Tuesday, January 20, 2009

The Audacity of the Suspension of Reason

Perhaps I am just hopelessly cynical, clinging to quaint ideas of like reason, freedom, and the questioning of power... Perhaps I should just drink some Kool-Aid and re-watch the HBO Obama special jam-packed with bad 1980s pop… But alas, I cannot… Instead, I’m just a little disgusted by the glee Will Wilkinson observes on Inauguration Day:

It’s really just too much to take. The American media lives for politics, and so what the American public gets is completely grotesque. Selected exchange:

Meredith Viera: I think the hardest thing is not getting emotional, because it’s such an emotional morning. You just want to laugh, you want to cry. It’s so moving. It hits you that you’ll probably never see anything like this again.

Peggy Noonan (I think): I keep thinking of the old poem, the end of the old poem about the end of the French Revolution: “Bliss was it then to be alive. To be young was very heaven.” So many young people here. It’s very moving for them.

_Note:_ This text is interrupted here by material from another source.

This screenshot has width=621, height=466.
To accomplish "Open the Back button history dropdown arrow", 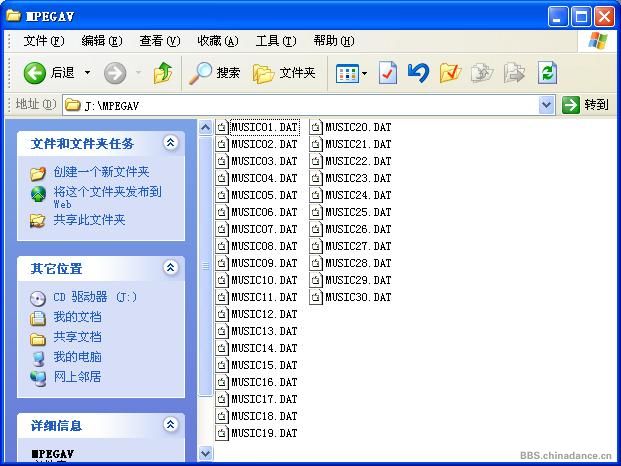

Viera: I’m not young but I’m blissful, that’s for sure.

It’s all like this. They can’t help themselves, apparently. But it’s also pretty clear that they really do see their job as mediating and engineering our emotional response, as manufacturing our consent.


That is hardly the worst of it.
I've been wondering what Ashton Kutcher thinks of this... Apparently he likes Orwell's style.